Zu den ersten italienischen Glasschleifern, die 1959 von der Spiegelauer Glasfabrik angeworben wurden, zählte der damals 23-jährige Giuseppe Guarino aus Neapel. Sein Plan, nach ein paar Jahren wieder in die Heimat zurückzukehren, wurde über den Haufen geworfen, als er in der Glashütte seiner großen Liebe Erika begegnete. Mit ihr zusammen eröffnete er 1971 in Grafenau die erste Pizzeria im Bayerischen Wald. Drei Sorten Pizza bot er damals an, dazu Spaghetti mit Tomaten- und mit Hackfleischsoße. „Mehr hat’s ned gebn“, sagte er in einem Interview.
Über die Familie Guarino lernten die Waidler nicht nur die Pizza kennen, sondern auch das italienische Speiseeis. Zum Beispiel die Sorte Stracciatella, die wegen ihres zungenbrecherischen Namens von der Grafenauer Kundschaft kurzerhand in Stracula umbenannt wurde. Der erste Eiswagen, mit dem Guarino seine Ware auf dem Grafenauer Volksfest verkaufte, ist heute im Museum der Bayerischen Geschichte in Regensburg zu bestaunen.
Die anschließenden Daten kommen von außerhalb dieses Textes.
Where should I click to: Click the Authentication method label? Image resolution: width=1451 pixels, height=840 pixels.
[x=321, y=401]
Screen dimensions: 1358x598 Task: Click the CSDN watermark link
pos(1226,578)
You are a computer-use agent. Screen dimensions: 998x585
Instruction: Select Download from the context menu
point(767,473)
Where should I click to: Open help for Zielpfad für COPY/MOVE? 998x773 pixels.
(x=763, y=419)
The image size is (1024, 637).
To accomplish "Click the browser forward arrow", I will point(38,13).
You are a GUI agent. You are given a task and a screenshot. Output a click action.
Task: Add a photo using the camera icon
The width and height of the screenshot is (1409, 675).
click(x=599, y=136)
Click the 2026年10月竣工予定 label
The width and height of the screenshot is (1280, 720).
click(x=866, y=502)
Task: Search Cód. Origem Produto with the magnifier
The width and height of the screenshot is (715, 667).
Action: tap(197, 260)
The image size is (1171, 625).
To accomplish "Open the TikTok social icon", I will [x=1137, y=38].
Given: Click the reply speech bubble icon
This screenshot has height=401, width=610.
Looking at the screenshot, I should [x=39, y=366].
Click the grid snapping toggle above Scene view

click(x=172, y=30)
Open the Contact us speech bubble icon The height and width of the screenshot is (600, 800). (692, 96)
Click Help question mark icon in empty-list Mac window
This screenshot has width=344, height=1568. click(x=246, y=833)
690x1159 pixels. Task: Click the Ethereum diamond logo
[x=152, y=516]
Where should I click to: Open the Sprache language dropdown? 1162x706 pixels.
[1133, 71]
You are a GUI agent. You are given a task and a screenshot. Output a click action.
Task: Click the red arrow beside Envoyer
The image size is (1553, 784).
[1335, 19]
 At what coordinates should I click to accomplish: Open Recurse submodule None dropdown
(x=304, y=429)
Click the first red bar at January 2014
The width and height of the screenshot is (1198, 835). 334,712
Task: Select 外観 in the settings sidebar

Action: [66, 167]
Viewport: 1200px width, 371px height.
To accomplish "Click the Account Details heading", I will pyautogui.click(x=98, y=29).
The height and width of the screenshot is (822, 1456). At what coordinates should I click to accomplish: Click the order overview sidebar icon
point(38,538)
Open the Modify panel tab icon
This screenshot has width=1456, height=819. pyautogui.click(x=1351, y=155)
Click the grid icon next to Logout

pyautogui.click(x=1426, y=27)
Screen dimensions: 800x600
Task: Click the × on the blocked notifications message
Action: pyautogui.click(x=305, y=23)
1996 übergab Guarino das Lokal an seine Söhne, aber als Padrone war er dort immer noch täglich anzutreffen, quasi als eine Art Inkarnation italienischer Grandezza mitten in Grafenau. Seine Lieblingslektüre war stets die Gazzetta dello Sport, die ihn täglich über das Fußballgeschehen in Neapel informierte. Auf vielen beeindruckenden Fotografien, die sein Sohn Raphael von ihm machte und im Internet zu bestaunen sind, hält er das Blatt in Händen. So ist Guarinos Biografie auch ein wunderbares Zeugnis eines geglückten Zusammenwachsens zweier europäischer Milieus, in deren Mitte sich Guarinos neapolitanische Sprachmelodie mit dem Bairischen zu einem originellen Klangbild vermischen konnte.
Am vergangenen Dienstag ist das italienisch-bayerische Original Giuseppe Guarino im Alter von 88 Jahren gestorben.